Too bad the analysts are now saying to brace for hard times ahead. The memory party is about to turn to a real snooze fest — if a cross-section of numerical navel gazers are to be believed. Gartner and Morgan Stanley have predicted a looming cyclical downturn in the NAND and DRAM markets starting as early as the fourth quarter. The wider semiconductor market is expected to grow 2.7% in 2018 and just 0.2% in 2019, a far cry from 12.3% in the current year.

Data Center Transformation a Work in Progress

Meanwhile, Intel’s pivotal Data Center Group (DCG) seems to be stuck in single-digit growth mode after growing in double-digits in recent times. DCG is, of course, highly strategic to the company because its sheer size helps to offset the continued decline in the Client Computing Group. During the last quarter, DCG recorded growth of 7% to $4.9 billion, the slowest among non-PC segments.
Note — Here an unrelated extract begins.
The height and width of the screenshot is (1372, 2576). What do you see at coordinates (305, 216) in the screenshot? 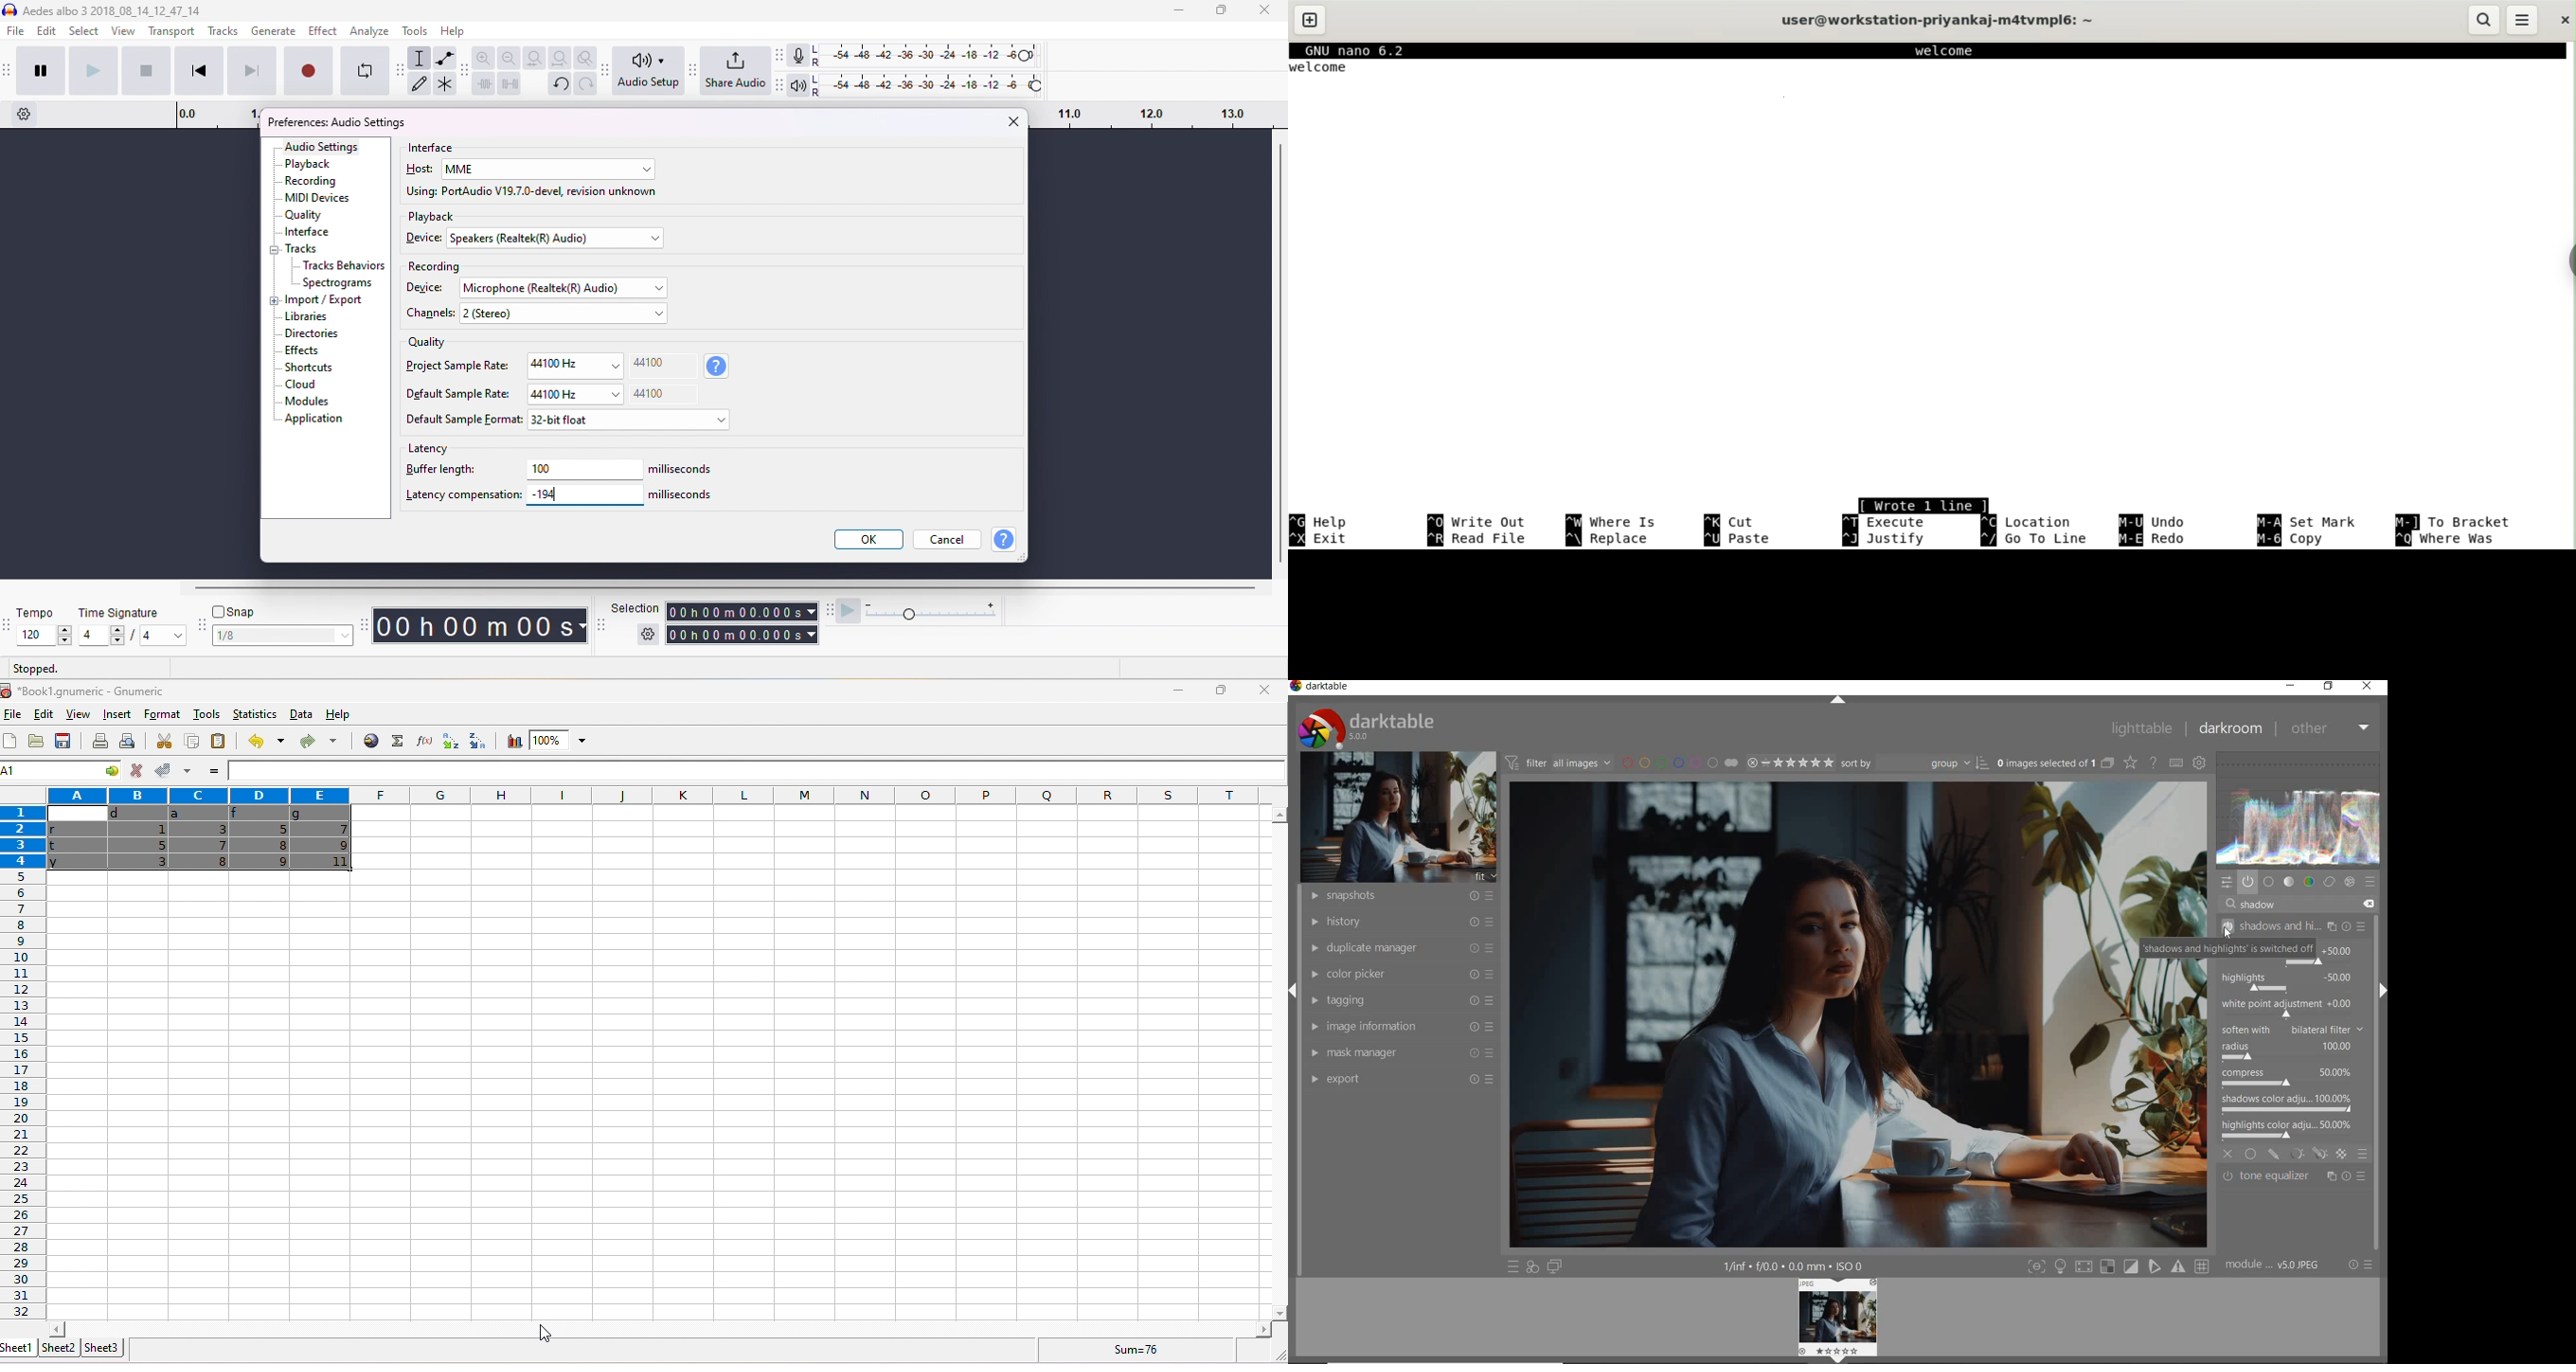
I see `quality` at bounding box center [305, 216].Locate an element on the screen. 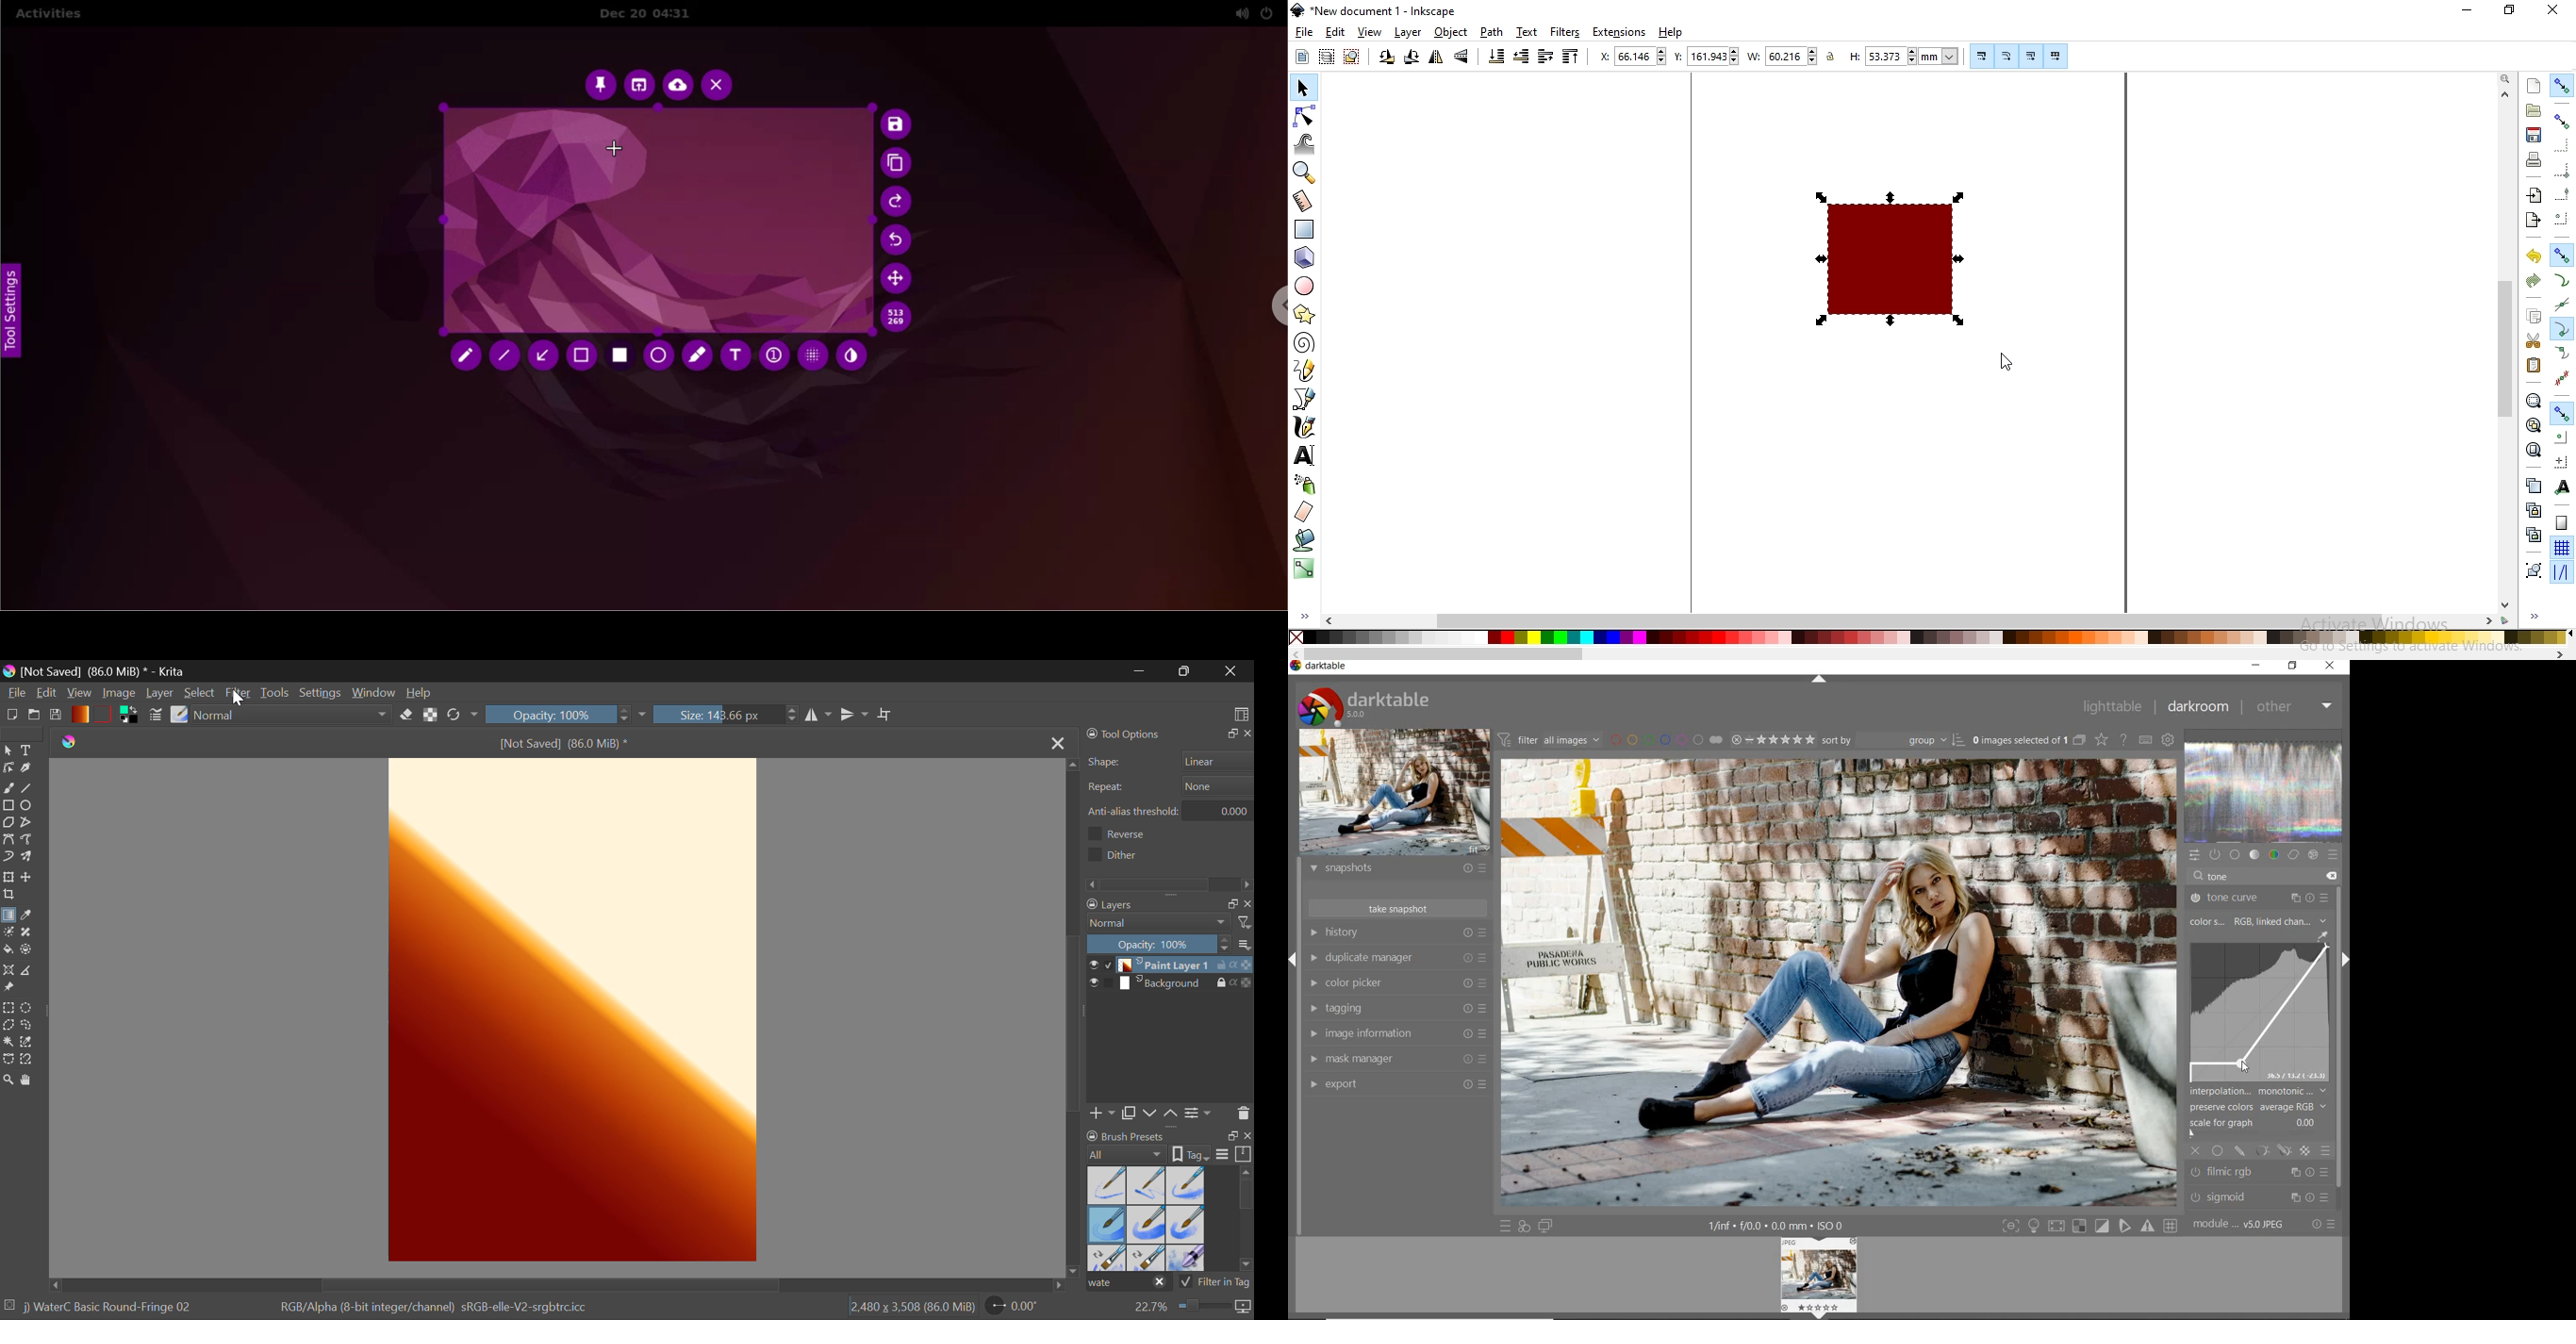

At first glance, this appears quite disconcerting, however, the slip is more by design than by accident. Intel is moving away from mainly selling server processors to enterprises which build their private data centers to selling the chips to megacloud providers such as, Inc. (NASDAQ:AMZN) and Alphabet Inc (NASDAQ:GOOGL). Intel started shipping Skylake Xeon chips to cloud providers about a year ago. That’s a smart move because the secular trend is for organizations moving their workloads from private to public clouds. Indeed, Intel said that its DCG revenue by cloud service providers surged 35% during the quarter while that by enterprise and government fell 11%. Cloud-related revenue now accounts for 60% of DCG revenue.

To be sure, it’s only a matter of time (maybe a year or less) before DCG returns to double-digit growth.

Bottom Line on INTC Stock

The near-to mid-term outlook for INTC stock doesn’t look very attractive. Even in the absence of a memory market downturn, INTC will still have to grapple with a flat PC market as well as a data center segment that’s still a work in progress. Luckily, the company is likely to bounce back maybe four-to-six quarters down the line. Still being cheap, INTC stock looks like a good Hold for the long haul.

As of this writing, Brian Wu did not hold a position in any of the aforementioned securities.